Arrange the stretch of data from the line containing "Viewport: 828px width, 559px height." through the line containing "click(566, 27)" as a JSON list of strings, one per line, and leave out any blank lines.

Records for processing:

## begin

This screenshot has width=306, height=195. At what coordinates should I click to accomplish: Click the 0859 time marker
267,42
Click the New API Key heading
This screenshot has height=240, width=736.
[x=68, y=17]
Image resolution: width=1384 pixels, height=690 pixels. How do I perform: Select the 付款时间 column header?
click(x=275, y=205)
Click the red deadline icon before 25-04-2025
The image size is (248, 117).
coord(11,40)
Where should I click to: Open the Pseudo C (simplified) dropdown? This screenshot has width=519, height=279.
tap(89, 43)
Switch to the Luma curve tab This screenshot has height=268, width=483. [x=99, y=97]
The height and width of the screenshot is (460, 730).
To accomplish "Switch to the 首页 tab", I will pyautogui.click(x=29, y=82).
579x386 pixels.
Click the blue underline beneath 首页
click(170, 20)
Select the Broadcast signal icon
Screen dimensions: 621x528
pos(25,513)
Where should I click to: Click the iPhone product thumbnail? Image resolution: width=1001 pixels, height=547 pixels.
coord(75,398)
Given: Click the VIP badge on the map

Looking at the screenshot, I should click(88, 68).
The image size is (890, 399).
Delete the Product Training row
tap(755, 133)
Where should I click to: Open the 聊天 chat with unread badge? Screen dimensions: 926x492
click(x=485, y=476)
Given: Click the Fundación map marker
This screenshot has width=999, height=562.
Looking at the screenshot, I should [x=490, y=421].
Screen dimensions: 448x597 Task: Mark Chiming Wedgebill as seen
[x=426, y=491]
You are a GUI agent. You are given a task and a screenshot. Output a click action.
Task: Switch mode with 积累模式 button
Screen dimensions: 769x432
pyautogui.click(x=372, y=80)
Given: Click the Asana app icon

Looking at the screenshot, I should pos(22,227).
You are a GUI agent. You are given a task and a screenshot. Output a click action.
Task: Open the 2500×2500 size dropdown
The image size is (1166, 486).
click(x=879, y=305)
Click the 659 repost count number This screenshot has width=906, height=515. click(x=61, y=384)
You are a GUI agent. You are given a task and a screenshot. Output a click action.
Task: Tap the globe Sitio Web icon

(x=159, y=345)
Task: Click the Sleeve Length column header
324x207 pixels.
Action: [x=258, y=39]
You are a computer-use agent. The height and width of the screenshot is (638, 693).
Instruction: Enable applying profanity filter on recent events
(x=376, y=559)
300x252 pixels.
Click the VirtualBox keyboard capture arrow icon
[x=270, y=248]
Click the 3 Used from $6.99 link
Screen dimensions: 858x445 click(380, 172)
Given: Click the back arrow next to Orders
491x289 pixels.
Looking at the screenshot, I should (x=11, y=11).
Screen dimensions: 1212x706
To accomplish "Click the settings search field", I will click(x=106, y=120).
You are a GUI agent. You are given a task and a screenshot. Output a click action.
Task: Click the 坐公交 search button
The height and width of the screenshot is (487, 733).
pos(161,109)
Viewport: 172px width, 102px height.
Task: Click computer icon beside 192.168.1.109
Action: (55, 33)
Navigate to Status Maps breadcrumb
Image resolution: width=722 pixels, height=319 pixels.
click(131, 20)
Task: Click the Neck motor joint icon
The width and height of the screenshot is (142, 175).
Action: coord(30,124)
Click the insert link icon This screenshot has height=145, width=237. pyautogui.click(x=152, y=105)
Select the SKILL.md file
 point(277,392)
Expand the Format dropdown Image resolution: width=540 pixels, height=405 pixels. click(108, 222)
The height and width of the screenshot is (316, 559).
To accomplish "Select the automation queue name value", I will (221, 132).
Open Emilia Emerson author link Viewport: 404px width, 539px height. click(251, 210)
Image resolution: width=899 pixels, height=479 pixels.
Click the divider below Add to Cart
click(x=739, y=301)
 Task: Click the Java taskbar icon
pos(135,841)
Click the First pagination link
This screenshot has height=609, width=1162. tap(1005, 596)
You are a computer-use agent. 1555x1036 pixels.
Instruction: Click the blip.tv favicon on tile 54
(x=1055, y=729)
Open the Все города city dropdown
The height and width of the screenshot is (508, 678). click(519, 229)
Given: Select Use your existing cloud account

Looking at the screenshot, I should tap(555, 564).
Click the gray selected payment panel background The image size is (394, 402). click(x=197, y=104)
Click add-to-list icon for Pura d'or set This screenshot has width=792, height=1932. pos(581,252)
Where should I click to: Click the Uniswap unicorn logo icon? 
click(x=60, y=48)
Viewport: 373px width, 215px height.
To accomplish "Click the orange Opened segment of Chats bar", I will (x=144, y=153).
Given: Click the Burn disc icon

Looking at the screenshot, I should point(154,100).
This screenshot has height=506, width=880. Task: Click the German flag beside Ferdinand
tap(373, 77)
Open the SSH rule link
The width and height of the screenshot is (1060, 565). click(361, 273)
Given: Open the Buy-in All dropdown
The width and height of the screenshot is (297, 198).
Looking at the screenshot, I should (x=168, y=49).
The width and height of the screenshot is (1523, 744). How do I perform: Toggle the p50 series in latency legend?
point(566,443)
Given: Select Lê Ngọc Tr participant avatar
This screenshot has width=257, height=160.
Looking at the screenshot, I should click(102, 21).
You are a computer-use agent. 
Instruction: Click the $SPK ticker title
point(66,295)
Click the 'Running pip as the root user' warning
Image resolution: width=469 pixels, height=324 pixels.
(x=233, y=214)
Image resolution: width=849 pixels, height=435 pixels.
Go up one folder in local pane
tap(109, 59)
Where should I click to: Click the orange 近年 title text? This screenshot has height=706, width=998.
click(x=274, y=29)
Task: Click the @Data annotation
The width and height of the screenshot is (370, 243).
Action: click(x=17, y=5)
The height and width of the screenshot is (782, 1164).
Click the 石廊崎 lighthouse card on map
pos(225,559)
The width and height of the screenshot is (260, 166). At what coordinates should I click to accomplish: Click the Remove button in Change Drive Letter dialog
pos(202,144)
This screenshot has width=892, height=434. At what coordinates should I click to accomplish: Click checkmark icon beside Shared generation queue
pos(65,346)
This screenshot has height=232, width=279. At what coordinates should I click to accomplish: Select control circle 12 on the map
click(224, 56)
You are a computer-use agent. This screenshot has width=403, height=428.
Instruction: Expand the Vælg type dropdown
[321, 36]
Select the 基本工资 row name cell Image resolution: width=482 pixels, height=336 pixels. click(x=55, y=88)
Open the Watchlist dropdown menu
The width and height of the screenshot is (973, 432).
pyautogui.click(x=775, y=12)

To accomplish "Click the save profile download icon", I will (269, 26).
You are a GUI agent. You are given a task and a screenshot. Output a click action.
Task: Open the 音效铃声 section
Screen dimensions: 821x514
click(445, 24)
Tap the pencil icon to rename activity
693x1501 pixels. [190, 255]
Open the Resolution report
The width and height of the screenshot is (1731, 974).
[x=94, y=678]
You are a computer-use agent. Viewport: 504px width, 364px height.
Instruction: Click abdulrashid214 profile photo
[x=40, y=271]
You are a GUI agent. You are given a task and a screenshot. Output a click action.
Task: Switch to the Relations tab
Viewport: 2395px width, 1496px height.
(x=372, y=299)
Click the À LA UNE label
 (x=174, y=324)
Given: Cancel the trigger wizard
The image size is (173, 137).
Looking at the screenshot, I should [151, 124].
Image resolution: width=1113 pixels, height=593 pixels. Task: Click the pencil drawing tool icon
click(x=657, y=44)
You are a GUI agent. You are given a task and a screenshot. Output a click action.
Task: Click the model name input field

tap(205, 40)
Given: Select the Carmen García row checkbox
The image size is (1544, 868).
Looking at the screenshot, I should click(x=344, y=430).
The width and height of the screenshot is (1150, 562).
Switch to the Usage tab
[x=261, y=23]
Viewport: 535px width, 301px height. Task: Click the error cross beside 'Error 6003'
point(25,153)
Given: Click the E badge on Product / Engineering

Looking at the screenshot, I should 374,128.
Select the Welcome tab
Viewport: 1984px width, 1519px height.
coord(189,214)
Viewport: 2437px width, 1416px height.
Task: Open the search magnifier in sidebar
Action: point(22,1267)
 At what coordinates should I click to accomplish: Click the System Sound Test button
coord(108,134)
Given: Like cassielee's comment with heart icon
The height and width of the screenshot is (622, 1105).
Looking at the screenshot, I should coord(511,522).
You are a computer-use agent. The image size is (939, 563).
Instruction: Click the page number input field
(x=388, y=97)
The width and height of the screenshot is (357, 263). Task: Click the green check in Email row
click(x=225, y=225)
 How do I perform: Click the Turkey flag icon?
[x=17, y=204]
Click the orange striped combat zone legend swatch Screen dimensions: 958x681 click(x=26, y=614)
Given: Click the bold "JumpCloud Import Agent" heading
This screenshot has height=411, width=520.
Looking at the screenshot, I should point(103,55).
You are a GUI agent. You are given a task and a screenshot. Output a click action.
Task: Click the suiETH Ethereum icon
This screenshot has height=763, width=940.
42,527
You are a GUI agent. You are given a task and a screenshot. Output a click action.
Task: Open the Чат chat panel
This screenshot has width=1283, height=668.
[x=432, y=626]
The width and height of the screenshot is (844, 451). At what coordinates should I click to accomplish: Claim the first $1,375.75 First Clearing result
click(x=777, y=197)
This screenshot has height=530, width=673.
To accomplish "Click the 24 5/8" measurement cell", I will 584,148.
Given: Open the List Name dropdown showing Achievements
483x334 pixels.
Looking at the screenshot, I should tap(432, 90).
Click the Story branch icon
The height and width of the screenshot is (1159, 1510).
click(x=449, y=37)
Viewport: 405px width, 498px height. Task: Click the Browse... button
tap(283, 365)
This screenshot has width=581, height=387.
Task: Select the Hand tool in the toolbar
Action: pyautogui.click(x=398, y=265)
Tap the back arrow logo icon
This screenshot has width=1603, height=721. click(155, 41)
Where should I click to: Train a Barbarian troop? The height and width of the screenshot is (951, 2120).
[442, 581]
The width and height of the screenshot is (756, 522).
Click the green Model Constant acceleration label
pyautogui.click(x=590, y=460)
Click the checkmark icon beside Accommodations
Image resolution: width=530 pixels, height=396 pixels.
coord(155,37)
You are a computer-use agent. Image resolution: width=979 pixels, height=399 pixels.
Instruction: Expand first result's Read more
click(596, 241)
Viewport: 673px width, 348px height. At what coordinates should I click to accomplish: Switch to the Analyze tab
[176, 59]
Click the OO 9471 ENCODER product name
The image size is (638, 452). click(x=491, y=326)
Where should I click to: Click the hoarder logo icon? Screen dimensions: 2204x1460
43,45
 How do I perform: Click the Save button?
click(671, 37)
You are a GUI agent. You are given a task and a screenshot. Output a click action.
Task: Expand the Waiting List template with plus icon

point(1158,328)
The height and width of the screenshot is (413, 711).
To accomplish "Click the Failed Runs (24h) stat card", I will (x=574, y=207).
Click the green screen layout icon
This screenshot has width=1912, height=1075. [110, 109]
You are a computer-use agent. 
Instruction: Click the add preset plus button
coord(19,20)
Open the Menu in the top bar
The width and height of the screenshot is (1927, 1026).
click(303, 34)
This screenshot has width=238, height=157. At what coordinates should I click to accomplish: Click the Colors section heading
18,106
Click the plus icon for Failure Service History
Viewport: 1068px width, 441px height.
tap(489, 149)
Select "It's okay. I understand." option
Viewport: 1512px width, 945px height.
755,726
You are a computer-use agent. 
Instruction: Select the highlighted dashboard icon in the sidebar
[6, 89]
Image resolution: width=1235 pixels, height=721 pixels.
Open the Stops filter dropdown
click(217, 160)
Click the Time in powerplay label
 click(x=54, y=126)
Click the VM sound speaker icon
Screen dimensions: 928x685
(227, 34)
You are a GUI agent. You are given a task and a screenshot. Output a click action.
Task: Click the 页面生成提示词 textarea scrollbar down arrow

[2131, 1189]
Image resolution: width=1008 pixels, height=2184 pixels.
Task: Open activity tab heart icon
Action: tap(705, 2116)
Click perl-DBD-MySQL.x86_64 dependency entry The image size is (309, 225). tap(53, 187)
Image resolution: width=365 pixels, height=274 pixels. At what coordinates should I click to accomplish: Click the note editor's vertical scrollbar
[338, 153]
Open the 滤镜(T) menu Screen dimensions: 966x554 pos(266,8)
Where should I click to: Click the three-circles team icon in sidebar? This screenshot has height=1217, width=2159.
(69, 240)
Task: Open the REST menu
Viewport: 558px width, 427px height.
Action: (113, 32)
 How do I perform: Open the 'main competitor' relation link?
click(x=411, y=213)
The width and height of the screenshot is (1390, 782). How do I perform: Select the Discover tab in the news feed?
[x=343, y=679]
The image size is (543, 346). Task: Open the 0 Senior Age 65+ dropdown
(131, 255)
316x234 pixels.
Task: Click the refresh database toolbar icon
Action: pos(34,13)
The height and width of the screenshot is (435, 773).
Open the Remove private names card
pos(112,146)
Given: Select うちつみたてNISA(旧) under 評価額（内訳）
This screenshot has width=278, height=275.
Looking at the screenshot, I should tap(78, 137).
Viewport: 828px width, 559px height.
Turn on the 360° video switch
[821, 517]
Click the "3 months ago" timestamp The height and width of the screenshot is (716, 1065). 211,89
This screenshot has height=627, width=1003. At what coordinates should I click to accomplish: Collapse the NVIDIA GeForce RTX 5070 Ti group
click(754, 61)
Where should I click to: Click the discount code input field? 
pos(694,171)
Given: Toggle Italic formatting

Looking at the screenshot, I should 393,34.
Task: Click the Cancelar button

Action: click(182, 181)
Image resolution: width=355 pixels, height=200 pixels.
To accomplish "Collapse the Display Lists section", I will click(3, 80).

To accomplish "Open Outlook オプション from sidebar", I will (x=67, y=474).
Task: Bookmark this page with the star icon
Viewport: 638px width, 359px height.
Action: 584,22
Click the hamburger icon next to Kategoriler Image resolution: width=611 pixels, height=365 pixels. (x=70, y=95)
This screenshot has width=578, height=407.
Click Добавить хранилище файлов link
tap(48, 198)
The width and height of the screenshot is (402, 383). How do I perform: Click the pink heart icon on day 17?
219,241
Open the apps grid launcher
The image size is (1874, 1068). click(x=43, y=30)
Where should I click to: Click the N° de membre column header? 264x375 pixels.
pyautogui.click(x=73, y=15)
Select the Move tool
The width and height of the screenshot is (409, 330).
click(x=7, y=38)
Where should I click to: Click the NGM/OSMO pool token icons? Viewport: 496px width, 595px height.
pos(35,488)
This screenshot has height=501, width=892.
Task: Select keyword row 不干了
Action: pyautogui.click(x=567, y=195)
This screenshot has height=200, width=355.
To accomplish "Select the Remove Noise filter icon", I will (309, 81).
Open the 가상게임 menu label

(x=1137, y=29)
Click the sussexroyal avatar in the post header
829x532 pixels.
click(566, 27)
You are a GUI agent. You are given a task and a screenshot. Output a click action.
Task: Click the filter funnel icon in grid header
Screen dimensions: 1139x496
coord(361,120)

## end

Full output:
[
  "Viewport: 828px width, 559px height.",
  "Turn on the 360° video switch",
  "[821, 517]",
  "Click the \"3 months ago\" timestamp The height and width of the screenshot is (716, 1065). 211,89",
  "This screenshot has height=627, width=1003. At what coordinates should I click to accomplish: Collapse the NVIDIA GeForce RTX 5070 Ti group",
  "click(754, 61)",
  "Where should I click to: Click the discount code input field? ",
  "pos(694,171)",
  "Given: Toggle Italic formatting",
  "Looking at the screenshot, I should 393,34.",
  "Task: Click the Cancelar button",
  "Action: click(182, 181)",
  "Image resolution: width=355 pixels, height=200 pixels.",
  "To accomplish \"Collapse the Display Lists section\", I will click(3, 80).",
  "To accomplish \"Open Outlook オプション from sidebar\", I will (x=67, y=474).",
  "Task: Bookmark this page with the star icon",
  "Viewport: 638px width, 359px height.",
  "Action: 584,22",
  "Click the hamburger icon next to Kategoriler Image resolution: width=611 pixels, height=365 pixels. (x=70, y=95)",
  "This screenshot has width=578, height=407.",
  "Click Добавить хранилище файлов link",
  "tap(48, 198)",
  "The width and height of the screenshot is (402, 383). How do I perform: Click the pink heart icon on day 17?",
  "219,241",
  "Open the apps grid launcher",
  "The image size is (1874, 1068). click(x=43, y=30)",
  "Where should I click to: Click the N° de membre column header? 264x375 pixels.",
  "pyautogui.click(x=73, y=15)",
  "Select the Move tool",
  "The width and height of the screenshot is (409, 330).",
  "click(x=7, y=38)",
  "Where should I click to: Click the NGM/OSMO pool token icons? Viewport: 496px width, 595px height.",
  "pos(35,488)",
  "This screenshot has height=501, width=892.",
  "Task: Select keyword row 不干了",
  "Action: pyautogui.click(x=567, y=195)",
  "This screenshot has height=200, width=355.",
  "To accomplish \"Select the Remove Noise filter icon\", I will (309, 81).",
  "Open the 가상게임 menu label",
  "(x=1137, y=29)",
  "Click the sussexroyal avatar in the post header",
  "829x532 pixels.",
  "click(566, 27)"
]